__WHAT IS REQUIRED__. Look through the material below. Return exactly the lines from the one with "to Configuration APIs" through the one with "Task: Select the Motore legend entry", both included.

====== INPUT RECORDS ======

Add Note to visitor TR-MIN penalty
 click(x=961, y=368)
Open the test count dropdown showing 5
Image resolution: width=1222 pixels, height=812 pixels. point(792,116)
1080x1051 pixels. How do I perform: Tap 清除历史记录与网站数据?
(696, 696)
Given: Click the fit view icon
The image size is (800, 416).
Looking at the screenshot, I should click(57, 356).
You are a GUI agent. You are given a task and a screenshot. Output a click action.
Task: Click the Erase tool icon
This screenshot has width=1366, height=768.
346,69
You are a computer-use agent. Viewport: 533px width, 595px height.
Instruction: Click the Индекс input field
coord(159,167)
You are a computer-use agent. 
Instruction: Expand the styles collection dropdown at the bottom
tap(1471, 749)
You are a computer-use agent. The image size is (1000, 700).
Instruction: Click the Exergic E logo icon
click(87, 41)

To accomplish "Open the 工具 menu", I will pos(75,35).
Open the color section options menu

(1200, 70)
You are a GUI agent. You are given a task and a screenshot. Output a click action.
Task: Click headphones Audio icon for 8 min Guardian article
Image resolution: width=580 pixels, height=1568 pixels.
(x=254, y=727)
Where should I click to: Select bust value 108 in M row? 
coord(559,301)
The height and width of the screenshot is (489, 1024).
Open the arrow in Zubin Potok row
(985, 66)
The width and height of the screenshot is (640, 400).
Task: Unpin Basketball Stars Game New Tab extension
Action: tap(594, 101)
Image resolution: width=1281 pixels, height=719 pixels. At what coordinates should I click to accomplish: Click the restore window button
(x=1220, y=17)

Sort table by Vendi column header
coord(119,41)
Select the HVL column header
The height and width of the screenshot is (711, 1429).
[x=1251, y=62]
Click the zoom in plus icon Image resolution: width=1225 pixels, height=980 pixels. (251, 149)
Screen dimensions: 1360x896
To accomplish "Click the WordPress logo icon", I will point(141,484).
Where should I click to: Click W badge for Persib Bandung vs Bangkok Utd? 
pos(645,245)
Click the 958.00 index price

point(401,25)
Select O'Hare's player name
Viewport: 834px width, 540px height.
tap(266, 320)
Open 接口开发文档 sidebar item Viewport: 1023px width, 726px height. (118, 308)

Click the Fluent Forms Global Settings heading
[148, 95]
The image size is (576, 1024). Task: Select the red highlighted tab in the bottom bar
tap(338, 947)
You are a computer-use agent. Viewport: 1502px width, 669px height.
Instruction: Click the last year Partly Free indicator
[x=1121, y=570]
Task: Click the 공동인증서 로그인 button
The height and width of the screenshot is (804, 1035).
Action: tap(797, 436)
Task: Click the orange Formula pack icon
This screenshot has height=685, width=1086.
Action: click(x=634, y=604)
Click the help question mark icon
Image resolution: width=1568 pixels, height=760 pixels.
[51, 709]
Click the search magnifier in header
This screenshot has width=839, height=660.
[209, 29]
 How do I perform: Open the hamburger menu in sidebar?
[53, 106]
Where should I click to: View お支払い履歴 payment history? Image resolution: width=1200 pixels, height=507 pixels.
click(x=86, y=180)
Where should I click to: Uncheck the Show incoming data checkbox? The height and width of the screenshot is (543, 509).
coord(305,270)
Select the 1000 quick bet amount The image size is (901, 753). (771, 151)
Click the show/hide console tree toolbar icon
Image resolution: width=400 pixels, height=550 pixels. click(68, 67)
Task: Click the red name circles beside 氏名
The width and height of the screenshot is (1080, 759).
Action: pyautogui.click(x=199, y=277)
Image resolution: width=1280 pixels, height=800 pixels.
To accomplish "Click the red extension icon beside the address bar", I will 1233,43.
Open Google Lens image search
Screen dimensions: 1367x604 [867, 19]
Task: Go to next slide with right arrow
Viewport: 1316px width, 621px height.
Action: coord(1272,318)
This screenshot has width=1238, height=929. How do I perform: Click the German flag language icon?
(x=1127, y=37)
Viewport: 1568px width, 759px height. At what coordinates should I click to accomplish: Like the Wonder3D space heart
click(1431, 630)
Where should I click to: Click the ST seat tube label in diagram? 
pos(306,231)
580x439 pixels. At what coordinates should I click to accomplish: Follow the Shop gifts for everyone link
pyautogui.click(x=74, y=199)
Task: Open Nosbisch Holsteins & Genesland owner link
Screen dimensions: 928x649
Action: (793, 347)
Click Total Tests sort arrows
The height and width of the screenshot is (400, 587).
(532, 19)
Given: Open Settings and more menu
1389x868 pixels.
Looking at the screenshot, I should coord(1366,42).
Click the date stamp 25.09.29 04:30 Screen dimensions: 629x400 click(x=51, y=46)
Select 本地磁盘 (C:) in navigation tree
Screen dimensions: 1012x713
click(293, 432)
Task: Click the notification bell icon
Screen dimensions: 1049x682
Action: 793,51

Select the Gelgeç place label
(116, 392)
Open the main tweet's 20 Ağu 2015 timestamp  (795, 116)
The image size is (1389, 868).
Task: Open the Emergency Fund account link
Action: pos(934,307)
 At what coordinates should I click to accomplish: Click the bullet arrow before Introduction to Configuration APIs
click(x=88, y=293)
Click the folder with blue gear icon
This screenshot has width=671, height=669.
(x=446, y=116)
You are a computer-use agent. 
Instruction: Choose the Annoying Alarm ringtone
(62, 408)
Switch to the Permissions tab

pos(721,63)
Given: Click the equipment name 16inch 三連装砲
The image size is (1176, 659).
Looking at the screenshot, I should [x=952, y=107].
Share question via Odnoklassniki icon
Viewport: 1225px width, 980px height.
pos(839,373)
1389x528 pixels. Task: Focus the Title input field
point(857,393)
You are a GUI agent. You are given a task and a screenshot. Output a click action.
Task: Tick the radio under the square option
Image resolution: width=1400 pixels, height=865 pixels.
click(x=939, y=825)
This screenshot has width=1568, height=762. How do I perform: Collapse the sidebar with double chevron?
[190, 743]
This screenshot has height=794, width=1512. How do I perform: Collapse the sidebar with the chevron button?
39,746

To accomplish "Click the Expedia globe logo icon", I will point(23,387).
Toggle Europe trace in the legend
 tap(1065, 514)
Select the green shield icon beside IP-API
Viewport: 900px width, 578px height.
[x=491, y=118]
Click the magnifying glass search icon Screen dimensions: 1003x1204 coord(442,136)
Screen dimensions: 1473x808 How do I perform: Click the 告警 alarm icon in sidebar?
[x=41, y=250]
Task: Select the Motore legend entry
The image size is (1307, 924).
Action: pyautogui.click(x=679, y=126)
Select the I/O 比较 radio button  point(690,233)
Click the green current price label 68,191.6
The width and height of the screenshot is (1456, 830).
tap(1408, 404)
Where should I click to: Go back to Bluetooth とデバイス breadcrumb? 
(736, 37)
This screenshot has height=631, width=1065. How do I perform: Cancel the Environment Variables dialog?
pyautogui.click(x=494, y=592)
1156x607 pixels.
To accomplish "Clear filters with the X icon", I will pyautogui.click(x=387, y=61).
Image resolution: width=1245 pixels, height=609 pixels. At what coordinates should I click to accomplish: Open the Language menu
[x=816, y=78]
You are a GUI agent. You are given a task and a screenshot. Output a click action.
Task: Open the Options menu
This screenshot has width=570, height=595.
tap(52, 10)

======

__ANSWER TO THE PROBLEM__.
 At what coordinates should I click to accomplish: Click the bullet arrow before Introduction to Configuration APIs
click(x=88, y=293)
Click the folder with blue gear icon
This screenshot has width=671, height=669.
(x=446, y=116)
You are a computer-use agent. 
Instruction: Choose the Annoying Alarm ringtone
(62, 408)
Switch to the Permissions tab

pos(721,63)
Given: Click the equipment name 16inch 三連装砲
The image size is (1176, 659).
Looking at the screenshot, I should [x=952, y=107].
Share question via Odnoklassniki icon
Viewport: 1225px width, 980px height.
pos(839,373)
1389x528 pixels. Task: Focus the Title input field
point(857,393)
You are a GUI agent. You are given a task and a screenshot. Output a click action.
Task: Tick the radio under the square option
Image resolution: width=1400 pixels, height=865 pixels.
click(x=939, y=825)
This screenshot has width=1568, height=762. How do I perform: Collapse the sidebar with double chevron?
[190, 743]
This screenshot has height=794, width=1512. How do I perform: Collapse the sidebar with the chevron button?
39,746

To accomplish "Click the Expedia globe logo icon", I will point(23,387).
Toggle Europe trace in the legend
 tap(1065, 514)
Select the green shield icon beside IP-API
Viewport: 900px width, 578px height.
[x=491, y=118]
Click the magnifying glass search icon Screen dimensions: 1003x1204 coord(442,136)
Screen dimensions: 1473x808 How do I perform: Click the 告警 alarm icon in sidebar?
[x=41, y=250]
Task: Select the Motore legend entry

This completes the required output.